Since these optimization methods return only one solution for the parameter vector, i.e., the best fit, then parameter estimation is usually combined with identifiability analysis, in order to assess how much uncertainty there is in the parameter estimate [15]. Identifiability analysis is typically performed through the computation of confidence intervals for all estimated parameters. A confidence interval is the range where the true parameter value is located with a certain frequency. In this context, Profile Likelihood (PL) is a widely used data-based algorithm for structural and practical identifiability analysis [16].

On the other hand, the Bayesian approach considers parameters as random variables, whose joint posterior distribution *f*_{P|y}(**p**) is estimated through the Bayes theorem: ${f}_{\text{P}|\text{y}}(\text{p})=\frac{f(\text{y}|\text{p}){f}_{\text{P}}(\text{p})}{f(\text{y})}$, where *f*(**y**) is the marginal density for **y** and *f*_{P}(**p**) is the prior probability density of parameters [17]. Through *f*_{P}(**p**) it is possible to include *a priori* beliefs about parameter values [18]. The joint posterior density automatically provides an indication of the uncertainty of the parameter inference and gives major insights about the robustness of the solution [19]. Since computing the posterior distribution analytically is usually not feasible, sampling based techniques are used to estimate it [12, 17]. Two classes of sampling methods widely used are the Markov chain Monte Carlo (MCMC) and the Approximate Bayesian Computation Sequential Monte Carlo (ABC-SMC) [12]. MCMC algorithms approximate the posterior distribution with a Markov chain, whose states are samples from the parameter space.
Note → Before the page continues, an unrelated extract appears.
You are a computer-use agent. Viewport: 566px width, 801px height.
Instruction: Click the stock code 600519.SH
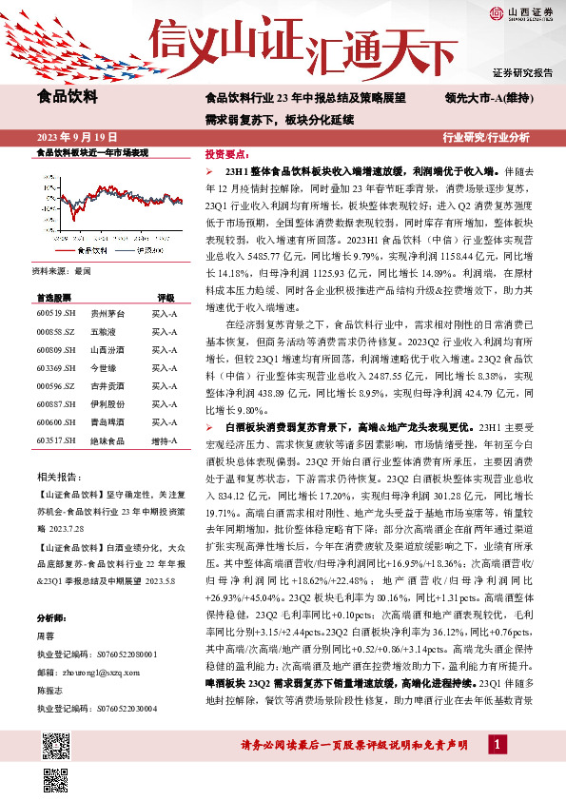[55, 312]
Their major advantage is the ability to infer the posterior distribution which is known only up to a normalizing constant [20]. The ABC-SMC algorithms evaluate an approximation of the posterior distribution through a series of intermediate distributions, obtained by iteratively perturbing the parameter space. Each iteration selects only those parameters that give rise to a distance function under a predefined threshold [21].

In this paper, our main purpose is to introduce a new version of the standard ABC-SMC approach, called Conditional Robust Calibration (CRC), for parameter estimation of mathematical models.

As in all ABC-SMC methods, CRC is an iterative procedure based on the parameter space sampling and on the estimation of the probability density function (pdf) for each model parameter. However, it presents different aspects that differentiate it from the other existent methodologies. The distinctive features of CRC are: (i) a major control of the computational costs of the procedure, (ii) the definition of multiple objective functions, one for each output variable, (iii) the conditional robustness analysis (CRA) [22], in order to determine the influence of each model parameter on the observables.

We validate this new methodology on different ODE models of increasing complexity. Here we present the results of CRC applied to three models, two with *in silico* noisy data and one with experimental proteomic data. We also calibrate all the models using the PL approach, through the software Data2Dynamics (D2D) [23] and the standard ABC-SMC, through the ABC-SysBio software [19].

Moreover, in order to provide a reliable and complete comparison with the state of the art of this field, we also apply the Delayed Rejection Adaptive Metropolis (DRAM) algorithm through the MCMC toolbox [24, 25] to all the models presented in the Results section. DRAM combines two well-known strategies that are common in the MCMC schemes: adaptive Metropolis samplers and delayed rejection [24]. However, DRAM is not the only algorithm that improves the standard MCMC sampler. As shown in [26], many other similar and efficient methodologies are very popular in the literature. Since the underlying concept of these methodologies is the sampling from a proposal distribution, the common objective of this class of methods is to speed-up and improve the performance of the MCMC sampler. Some examples are the Multiple Try Metropolis (MTM) algorithm [27] and the Adaptive Gaussian Mixture Metropolis-Hastings [28, 29].

Our results show that CRC is successful in all examples and that its innovation features are critical when calibrating models with an high number of parameters and output variables. Especially when compared to ABC-SMC, CRC does not remain stuck in intermediate iterations because of its reduced computational cost and it is able to estimate parameter values of a model with an higher accuracy due to the definition of objective functions specific for each output variable. Finally, it also introduces the concept of conditional robustness that is different from standard identifiability.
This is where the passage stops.